Task prompt → Rewrite the lines below, changing every "screenshot" to "screen capture" and keeping everything else the same. Leave the pictures out.
** Start Records supplied **
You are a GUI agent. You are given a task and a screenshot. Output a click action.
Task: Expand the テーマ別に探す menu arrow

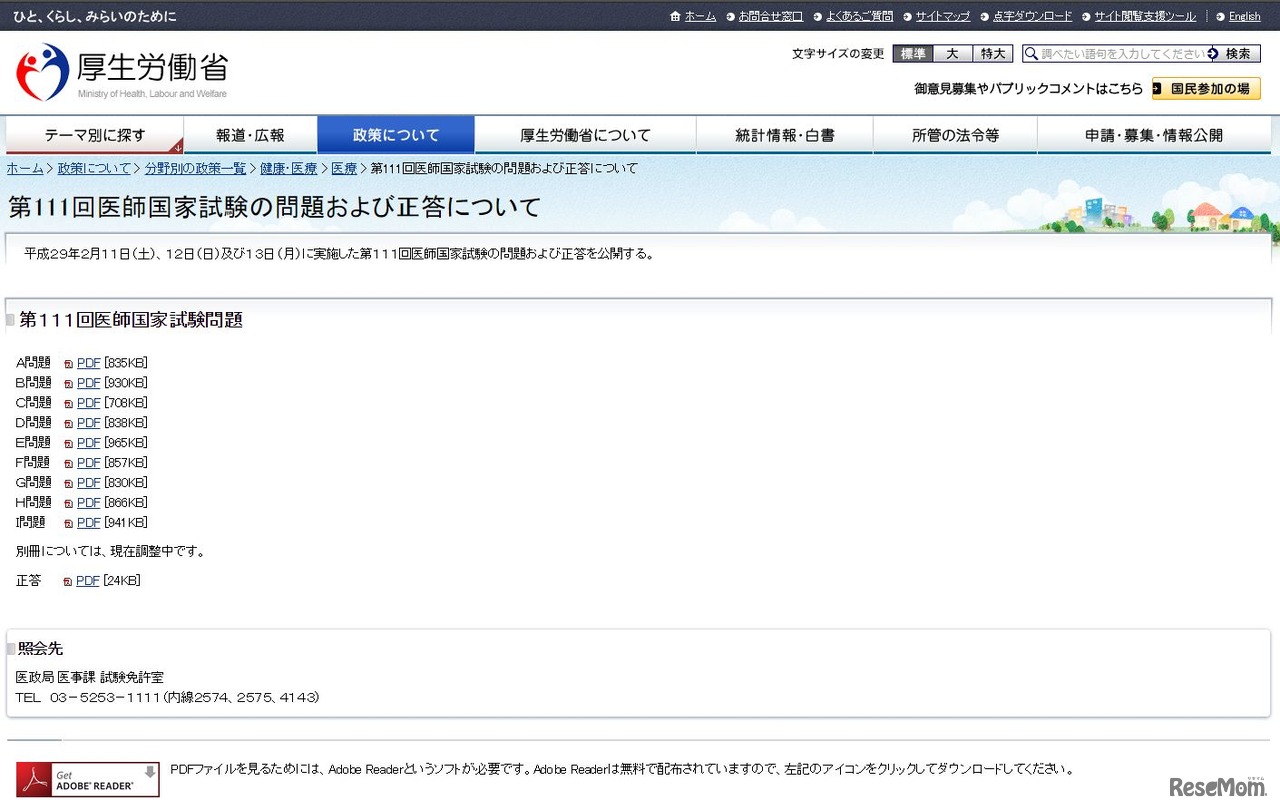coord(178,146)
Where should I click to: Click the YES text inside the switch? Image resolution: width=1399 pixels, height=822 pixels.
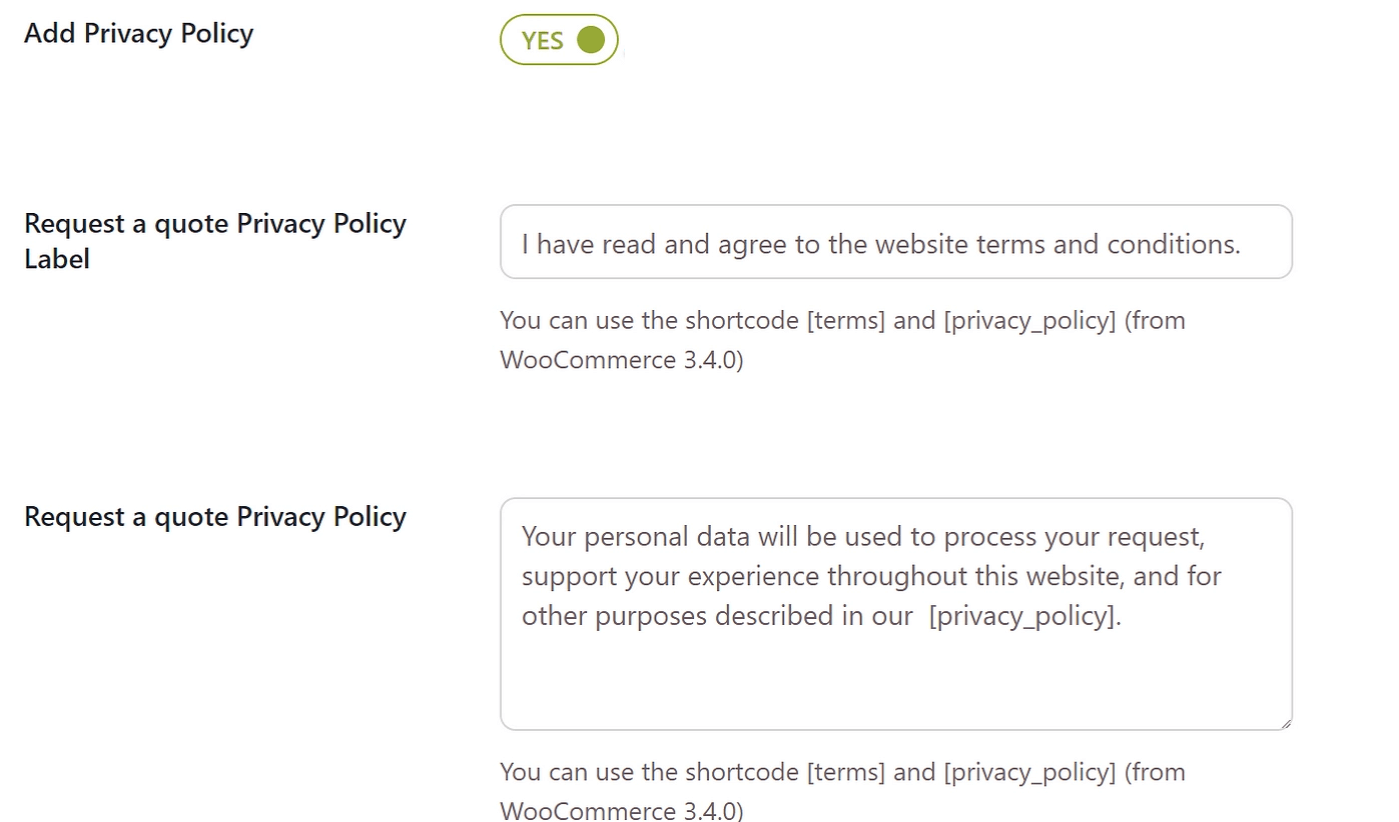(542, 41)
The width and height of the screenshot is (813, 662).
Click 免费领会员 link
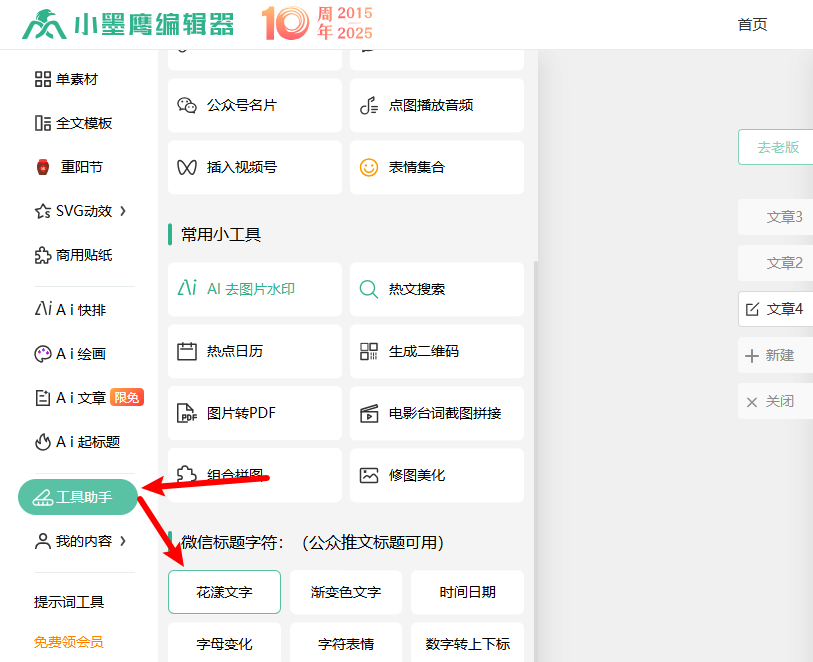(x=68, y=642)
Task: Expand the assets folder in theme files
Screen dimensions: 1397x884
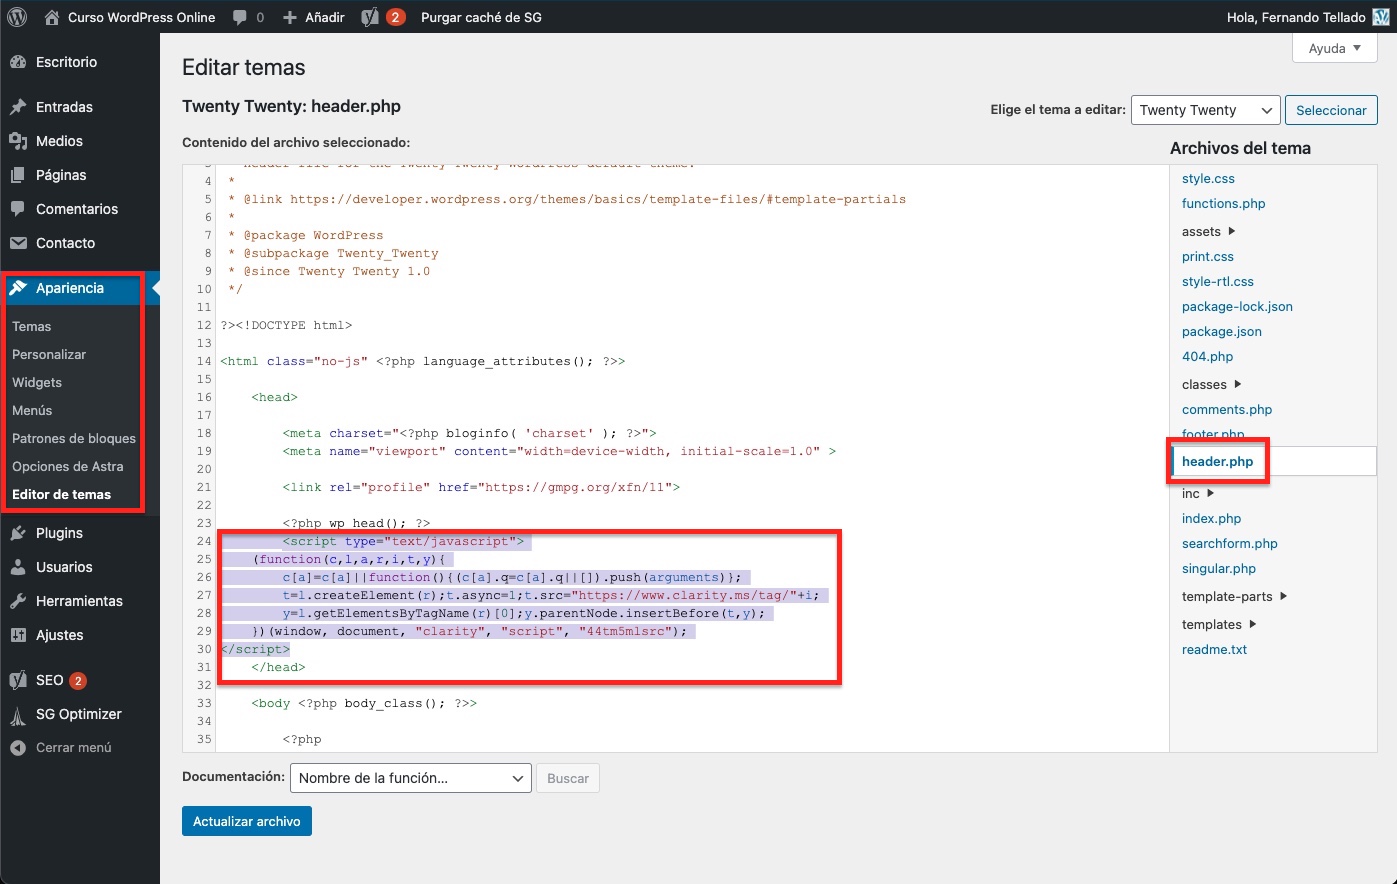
** End Records supplied **
Answer to the problem →
You are a GUI agent. You are given a task and a screen capture. Output a click action.
Task: Expand the テーマ別に探す menu arrow

coord(178,146)
Where should I click to: Click the YES text inside the switch? Image resolution: width=1399 pixels, height=822 pixels.
(542, 41)
The width and height of the screen capture is (813, 662).
Click 免费领会员 link
(x=68, y=642)
Task: Expand the assets folder in theme files
Screen dimensions: 1397x884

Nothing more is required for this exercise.